Exercise instructions
The reply should repeat all of the data word for word, with no pictures.

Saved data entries

※

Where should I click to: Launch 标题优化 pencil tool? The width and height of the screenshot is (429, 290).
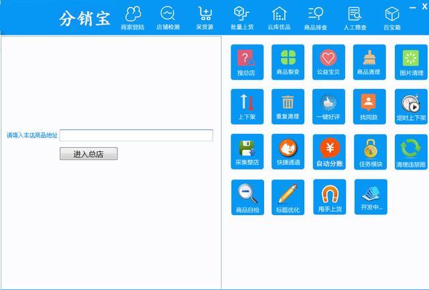coord(288,197)
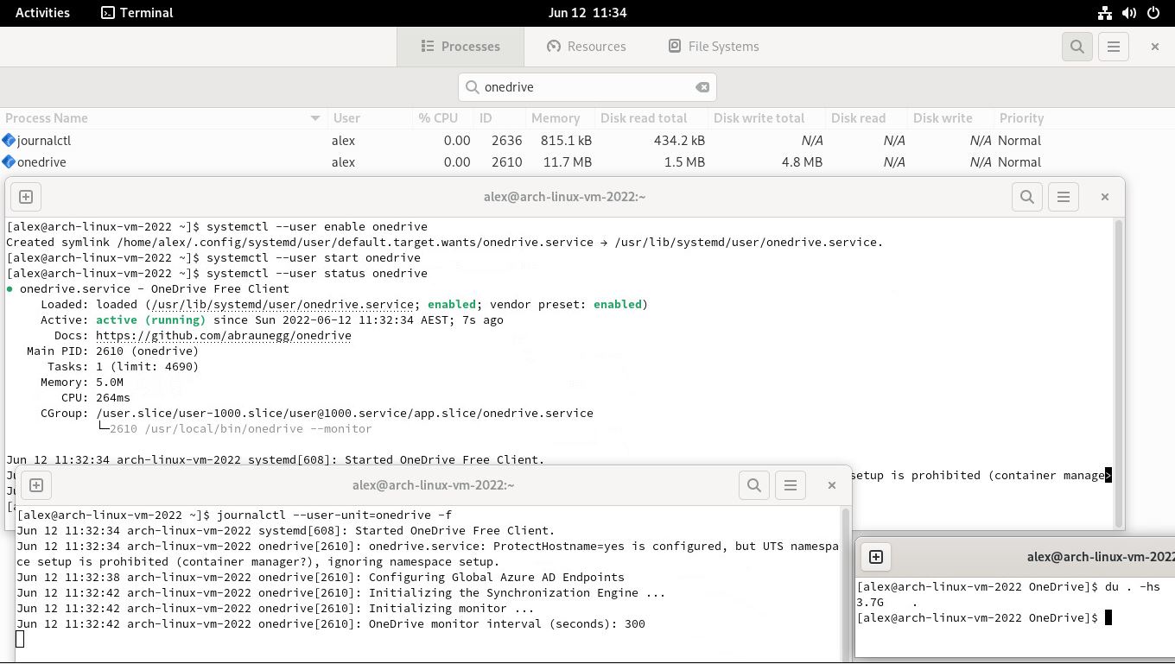Open a new tab in the journalctl terminal
Viewport: 1175px width, 664px height.
click(35, 485)
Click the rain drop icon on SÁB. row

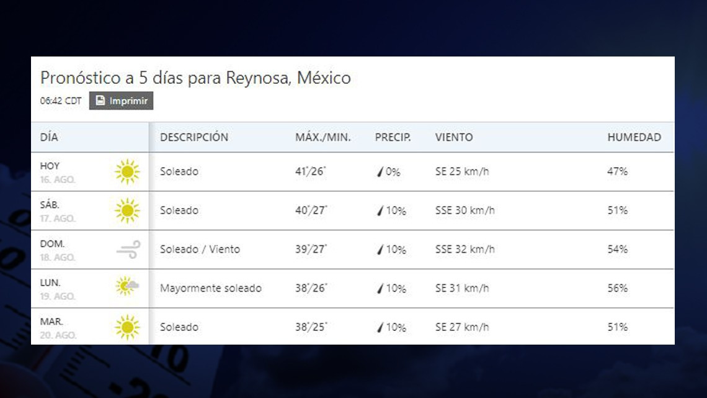pyautogui.click(x=379, y=210)
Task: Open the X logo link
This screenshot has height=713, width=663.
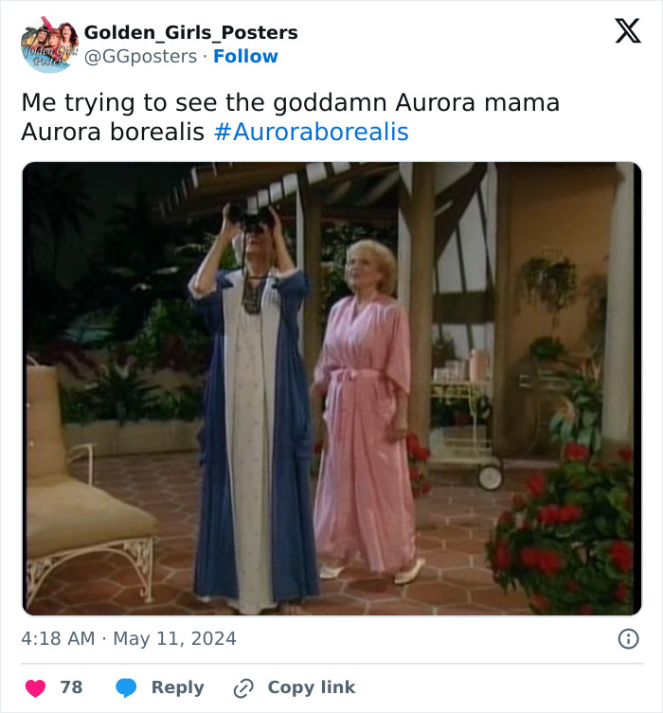Action: tap(628, 31)
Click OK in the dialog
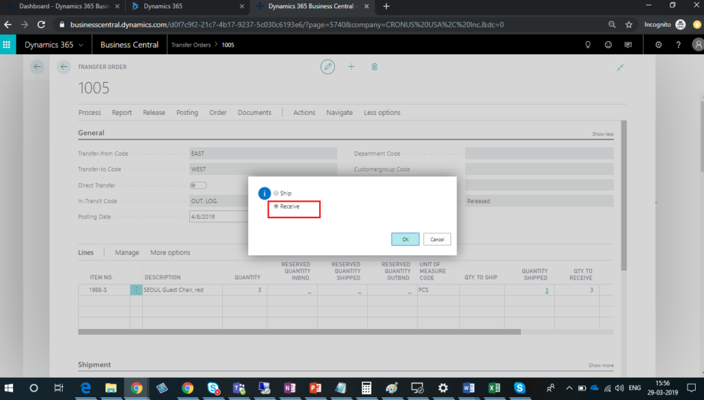The height and width of the screenshot is (400, 704). pyautogui.click(x=405, y=240)
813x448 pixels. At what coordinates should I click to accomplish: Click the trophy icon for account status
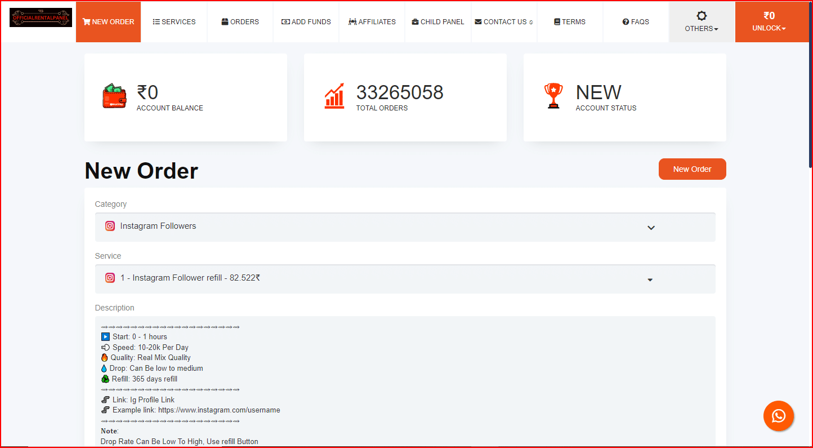click(553, 96)
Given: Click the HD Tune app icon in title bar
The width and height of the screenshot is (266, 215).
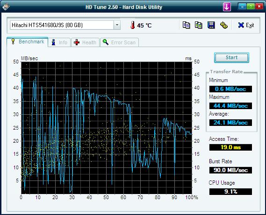Looking at the screenshot, I should click(x=6, y=7).
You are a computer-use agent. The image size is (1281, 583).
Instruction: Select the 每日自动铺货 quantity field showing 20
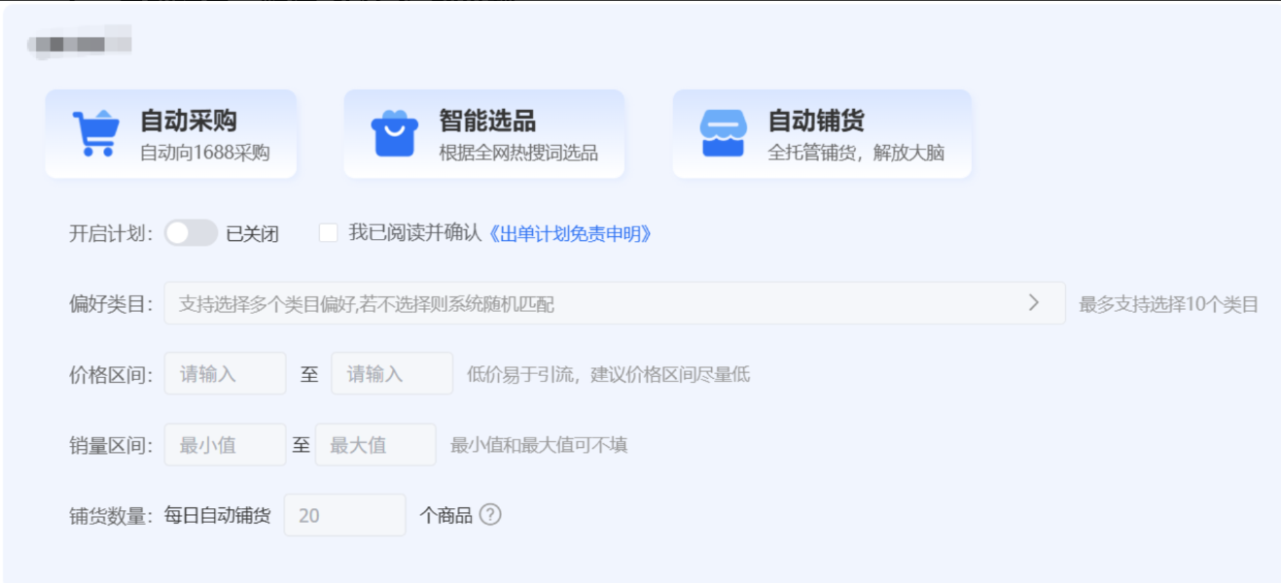pos(344,515)
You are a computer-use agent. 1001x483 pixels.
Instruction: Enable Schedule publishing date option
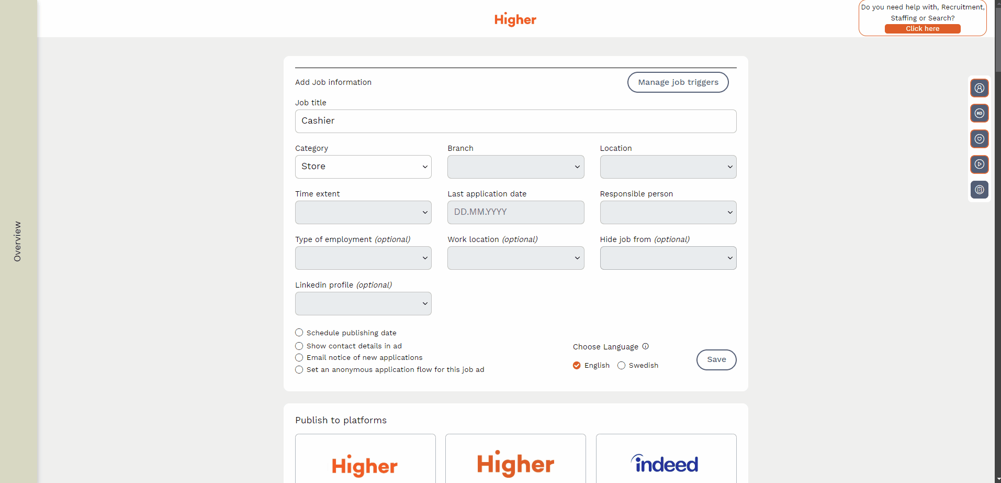point(299,333)
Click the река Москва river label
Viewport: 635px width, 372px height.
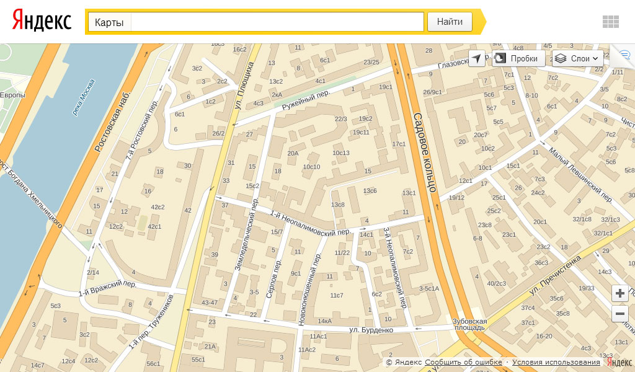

※

Answer to the exercise
Where should I click to: Launch 标题优化 pencil tool? The width and height of the screenshot is (429, 290).
coord(288,197)
Open a new tab in the journalctl terminal
Viewport: 1175px width, 664px height.
click(35, 485)
Click the rain drop icon on SÁB. row

pyautogui.click(x=379, y=210)
Task: Open the X logo link
This screenshot has height=713, width=663.
Action: tap(628, 31)
Click OK in the dialog
The height and width of the screenshot is (400, 704). pyautogui.click(x=405, y=240)
813x448 pixels. At what coordinates should I click to accomplish: Click the trophy icon for account status
click(553, 96)
Given: Click the HD Tune app icon in title bar
The width and height of the screenshot is (266, 215).
Looking at the screenshot, I should click(x=6, y=7).
You are a computer-use agent. The image size is (1281, 583).
Instruction: Select the 每日自动铺货 quantity field showing 20
pos(344,515)
You are a computer-use agent. 1001x483 pixels.
Instruction: Enable Schedule publishing date option
point(299,333)
Click the река Москва river label
Viewport: 635px width, 372px height.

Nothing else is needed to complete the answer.